The Hoover Institution Working Group on Intellectual Property, Innovation, and Prosperity (Hoover IP²) held its annual DC symposium, “The American Innovation Machine: What Role for Patents?” at the Hoover Institution’s Washington, DC, offices on March 26, 2015.

In his presentation, Wesley Cohen, professor of economics and management at the Fuqua School of Business, Duke University, focused on innovation, which is “introducing inventions into the market.” Firms rely heavily on external sources (for example, universities, customers, independent inventors) for patenting, licensing, and bringing inventions to market. The relationships between this diverse group of external inventors and the firms are crucial to innovation. If these relationships weaken, innovation suffers.

Hoover Institution senior fellow and Stanford University professor Stephen Haber asked why inventors sell their patents to patent assertion entities (PAEs), also known as patent trolls. His research notes the financial asymmetry between small inventors and large manufactures and shows that PAEs serve as intermediaries who mitigate the potential costs associated with potential litigation. PAEs provide liquidity and insurance. He concluded by saying “In the absence of PAEs, individual inventors might play a more limited role in the innovation ecosystem.”

Michael Risch, professor of law at Villanova University, worked through twenty-five years’ worth of patent litigation data to develop a layering of patent system litigation. He found, at the first layer, that the vast majority of cases settle. The second layer—those brought to trial—are often not litigated by the original inventor but rather by non-practicing entities (NPEs) and firms to whom the patents were licensed or that are marketing the patents.

The third layer, technology, is where he notes a difference between patents asserted by NPEs and others. NPE patent assertion tends to concentrate in fewer industries (for example, telecommunications, data storage, business software, television); whereas non-NPE assertions are more evenly distributed across industries and are enforced by larger, better funded firms.

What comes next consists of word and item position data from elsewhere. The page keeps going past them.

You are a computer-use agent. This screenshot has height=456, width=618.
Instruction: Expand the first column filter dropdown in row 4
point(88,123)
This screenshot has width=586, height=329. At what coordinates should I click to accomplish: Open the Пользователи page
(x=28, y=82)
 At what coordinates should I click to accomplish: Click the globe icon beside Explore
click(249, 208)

Hoover IP² is an interdisciplinary research project that examines how intellectual property (IP)—particularly patents—affects technical innovation and creativity and, hence, economic growth. Through a series of conferences and symposiums Hoover IP² is building a scholarly network of economists, political scientists, and legal scholars who work with practicing attorneys, jurists and judicial interns, federal government officials and their staff, and other IP specialists to create a body of IP-related research, based on reason and evidence, and to discuss the implications of that research.